(Beginning of Raw data)

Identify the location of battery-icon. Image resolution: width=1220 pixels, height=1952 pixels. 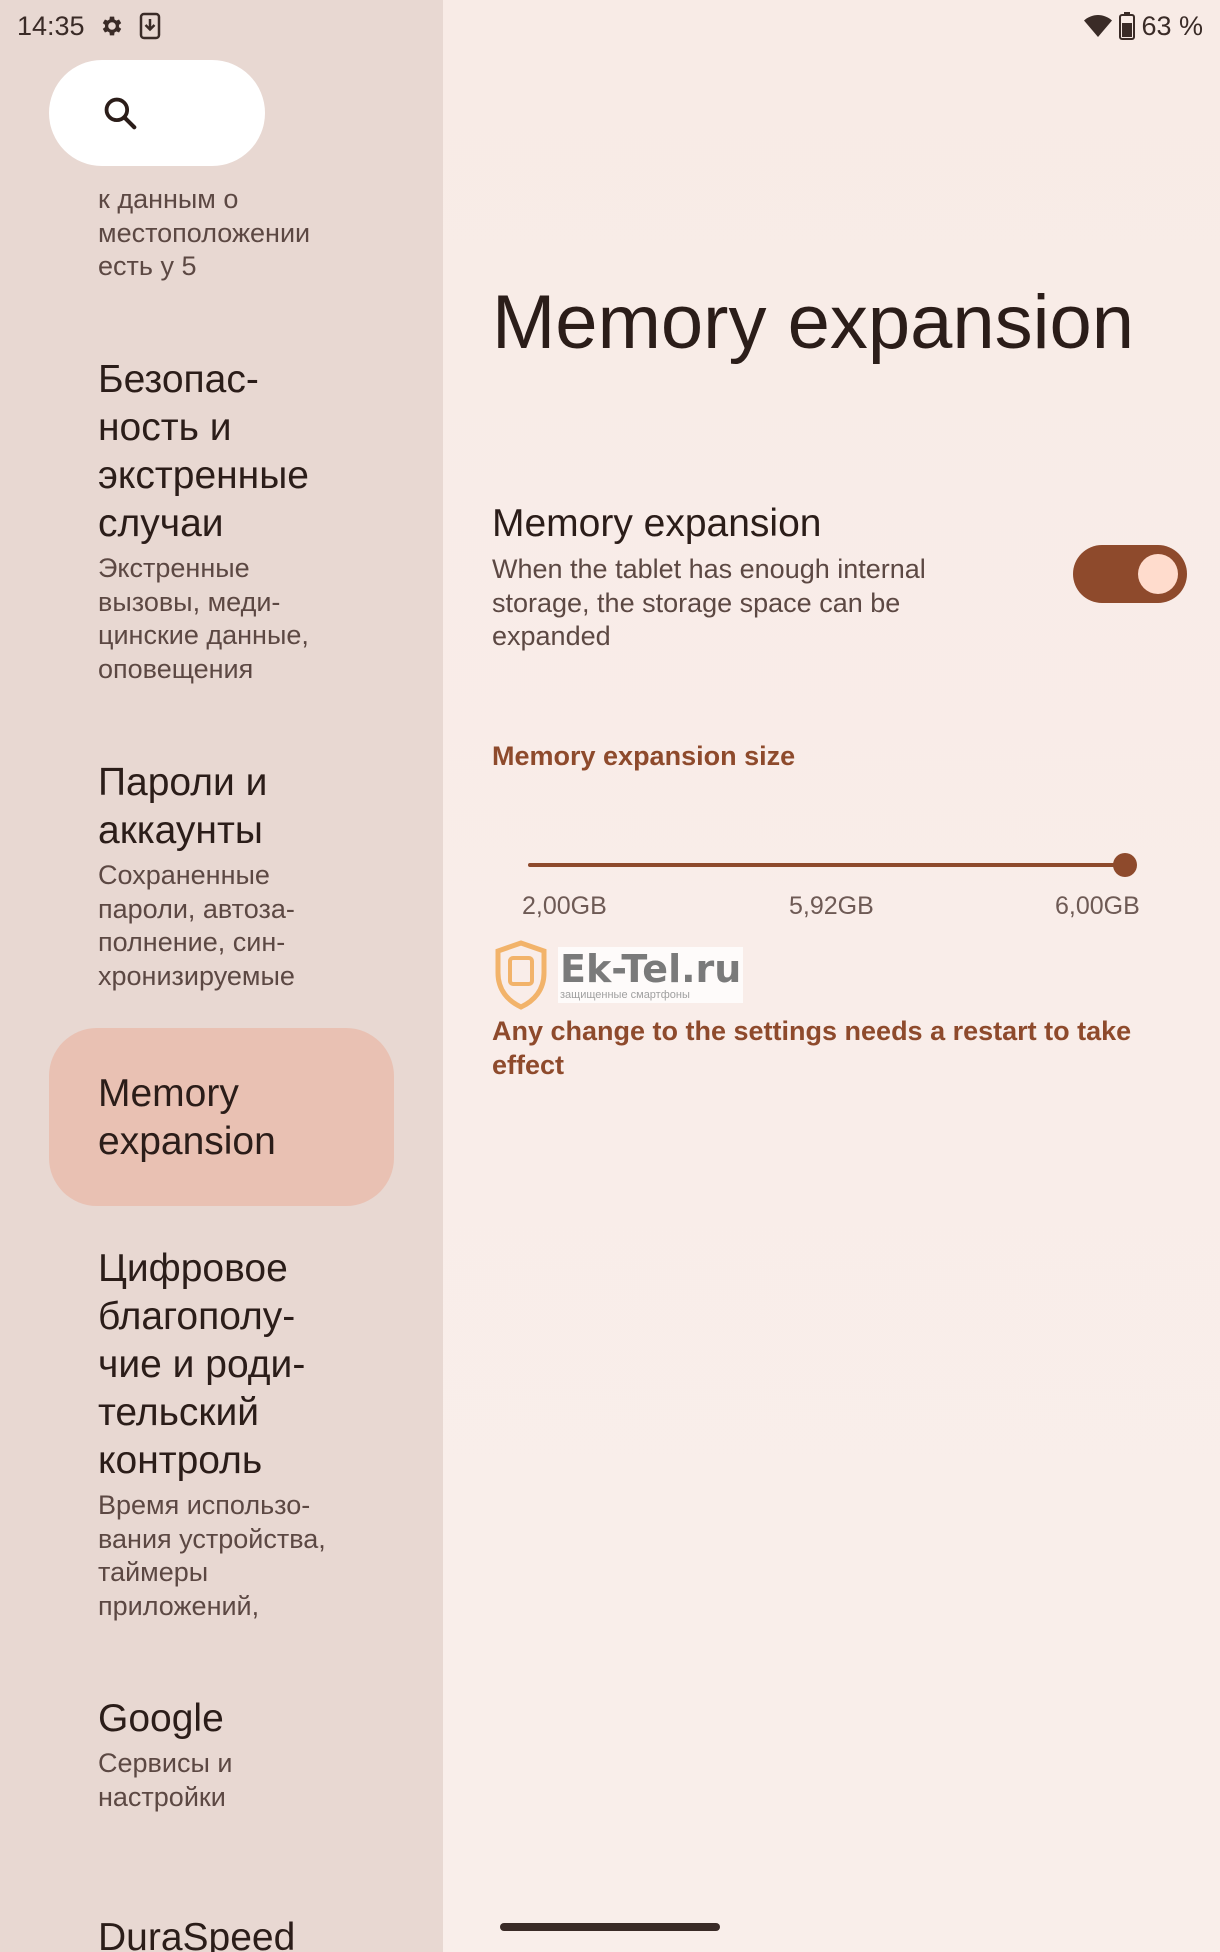
(1128, 26).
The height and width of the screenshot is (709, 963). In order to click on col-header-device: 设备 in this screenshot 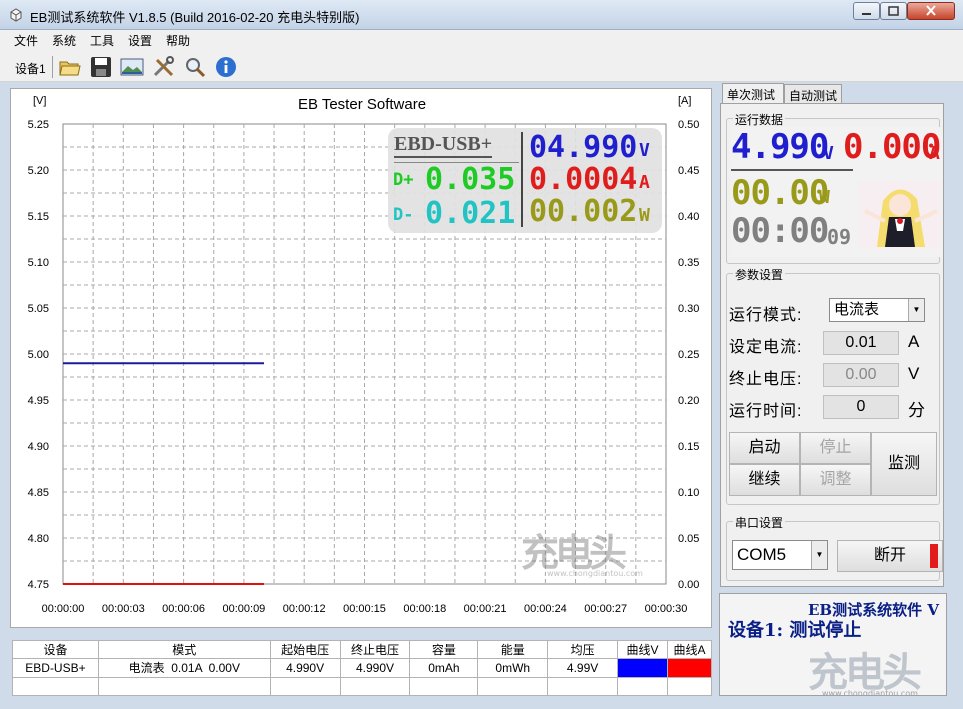, I will do `click(56, 650)`.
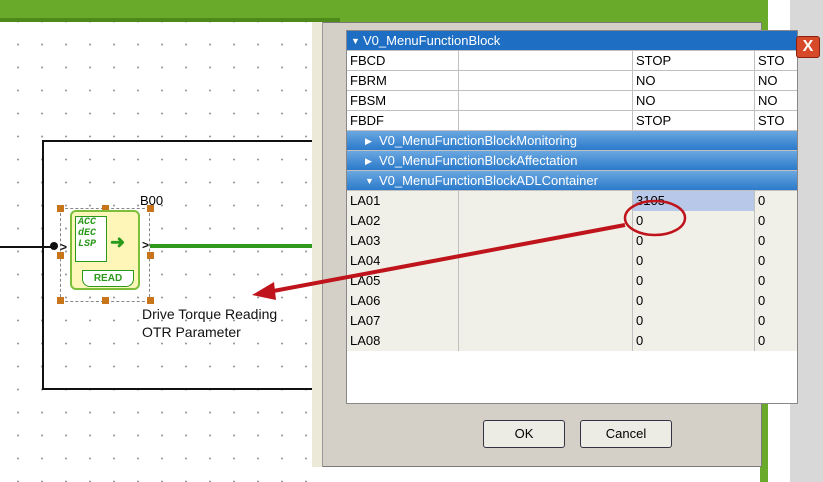 The width and height of the screenshot is (823, 482). I want to click on block-caption: READ, so click(108, 278).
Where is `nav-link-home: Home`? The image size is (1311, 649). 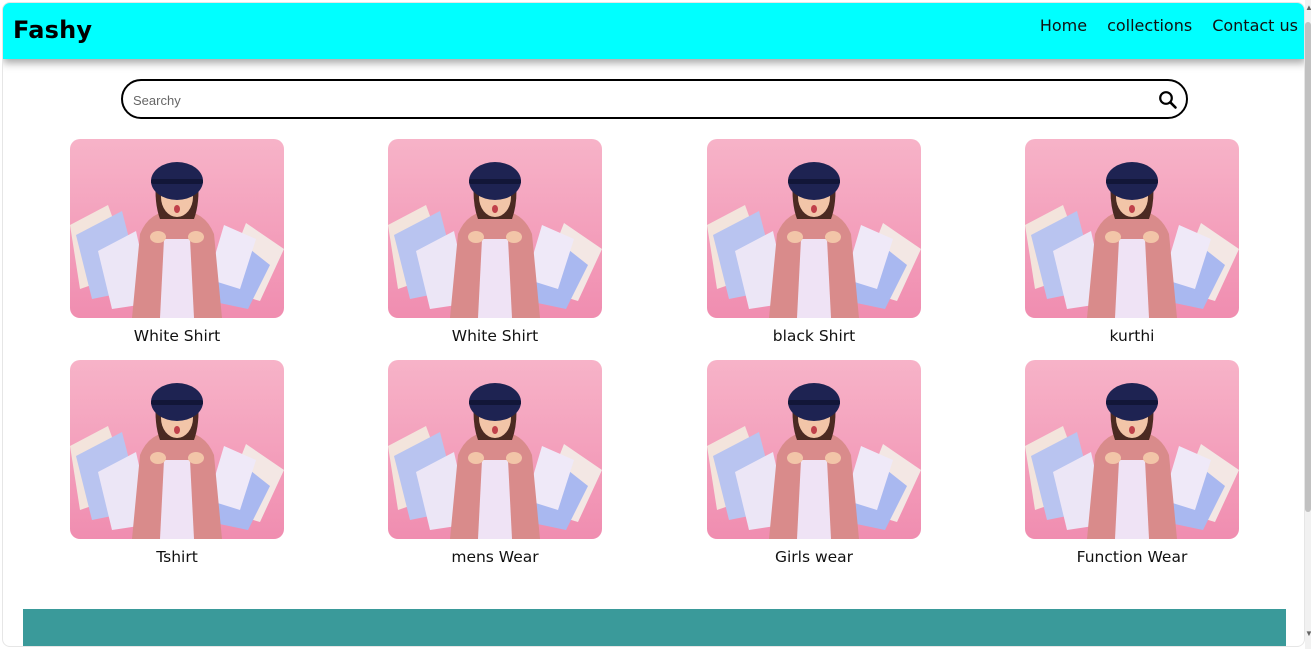 nav-link-home: Home is located at coordinates (1064, 26).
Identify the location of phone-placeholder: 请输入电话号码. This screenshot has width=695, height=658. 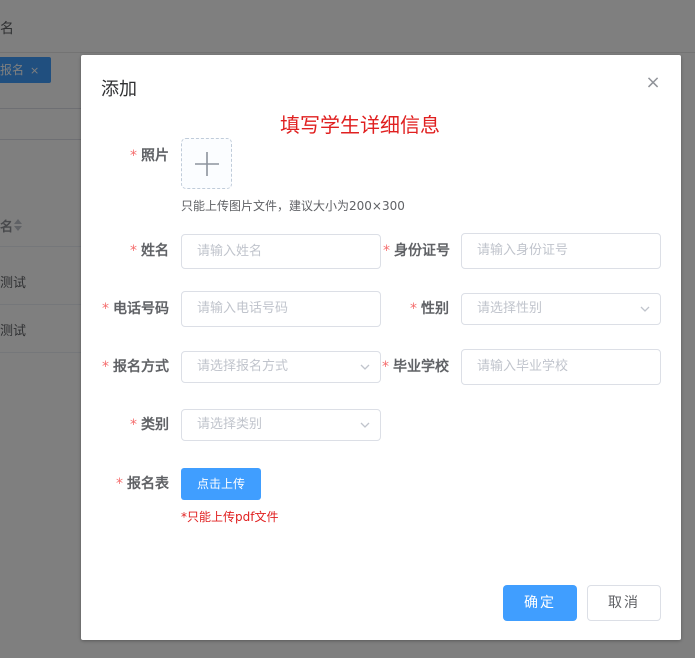
(243, 308).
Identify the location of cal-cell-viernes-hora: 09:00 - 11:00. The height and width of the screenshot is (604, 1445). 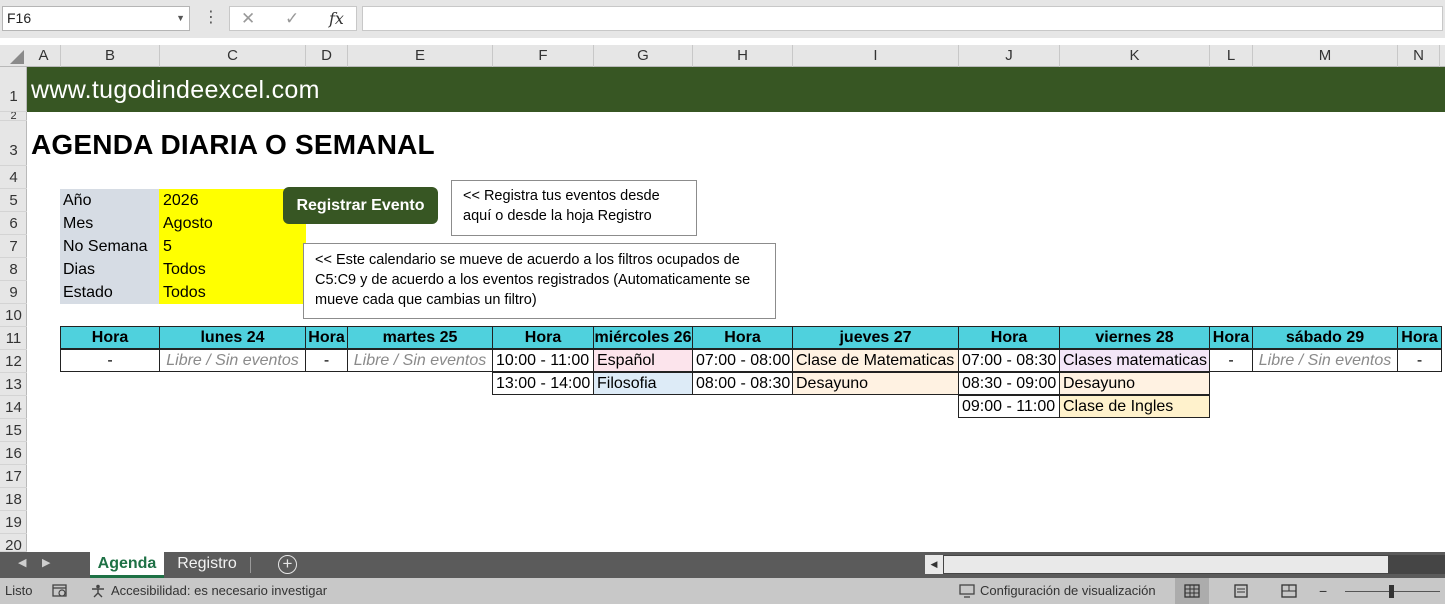
(1009, 406).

(End of Raw data)

### [Problem statement]
Return everything from the line containing "Identify the location of phone-placeholder: 请输入电话号码." down to the end of the data as a JSON list of strings, one string per line, skipping blank lines. Omit the pictures.

### [Response to the exercise]
[
  "Identify the location of phone-placeholder: 请输入电话号码. This screenshot has width=695, height=658. ",
  "(243, 308).",
  "Identify the location of cal-cell-viernes-hora: 09:00 - 11:00. The height and width of the screenshot is (604, 1445). ",
  "(1009, 406)."
]